Date: 2009-02-23 12:31 am (UTC)
From: [identity profile] glitteringlynx.livejournal.com
It made me simultaneously laugh out loud, and cringe.

(no subject)

Date: 2009-02-23 12:46 am (UTC)
From: [identity profile] elffin.livejournal.com
I missed the "Women's Edition" label until I read the comments.

(no subject)

Date: 2009-02-23 12:59 am (UTC)
From: [identity profile] glitteringlynx.livejournal.com
lol Awesome. :)

(no subject)

Date: 2009-02-23 03:21 am (UTC)
From: [identity profile] sterlingspider.livejournal.com
I suppose it says something about me that my thoughts upon looking at that were a) how much heft the average iron has and b) how much it would hurt someone to both burn and break their cheekbone simultaneously.

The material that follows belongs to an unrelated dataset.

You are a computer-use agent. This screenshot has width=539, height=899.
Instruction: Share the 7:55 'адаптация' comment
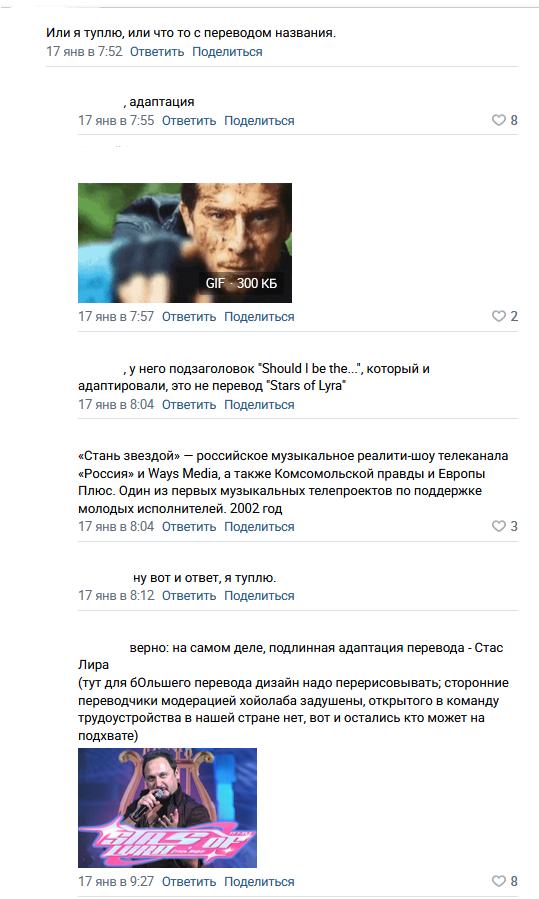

Not that I would want to use the new, nice iron for that sort of thing, but my old iron would be a pretty devastating weapon.

(no subject)

Date: 2009-02-23 07:32 pm (UTC)
From: [identity profile] torrain.livejournal.com
I'm kind of surprised it's 16+. If you want to be able to threaten people with not being charged as a minor, shouldn't it be adults-only?

(no subject)

Date: 2009-02-23 03:28 am (UTC)
From: [identity profile] ice-hesitant.livejournal.com
Women interrogate prisoners by pressing hot clothes irons against their flesh, eh?

(no subject)

Date: 2009-02-23 07:47 am (UTC)
From: [identity profile] ornithorhynque.livejournal.com
This made me laugh SO hard. Thank you for that. :)

(no subject)

Date: 2009-02-23 03:26 pm (UTC)
From: [identity profile] doom-diva.livejournal.com
It reminds me of the joke my husband has at the local store. They have these kid-sized shopping carts with flags on top that say "Customer In Training". He says one day he's going in with a Sharpie to replace "Customer" with "Wife".

Image

(no subject)

Date: 2009-02-23 04:18 pm (UTC)
From: [identity profile] sparkindarkness.livejournal.com
*wince* what funeral arrangements have you made, out of curiosity?

(no subject)

Date: 2009-02-23 07:34 pm (UTC)
From: [identity profile] torrain.livejournal.com
None. That's a practical detail.

Rest assured that whatever the case, he will be disposed of in a neatly-pressed suit.

(no subject)

Date: 2009-02-23 06:23 pm (UTC)
From: [identity profile] marlo.livejournal.com
That just makes me want to yell fuck you.

(no subject)

Date: 2009-02-23 07:33 pm (UTC)
From: [identity profile] torrain.livejournal.com
*sigh* Me too. And dammit, I saw this at work.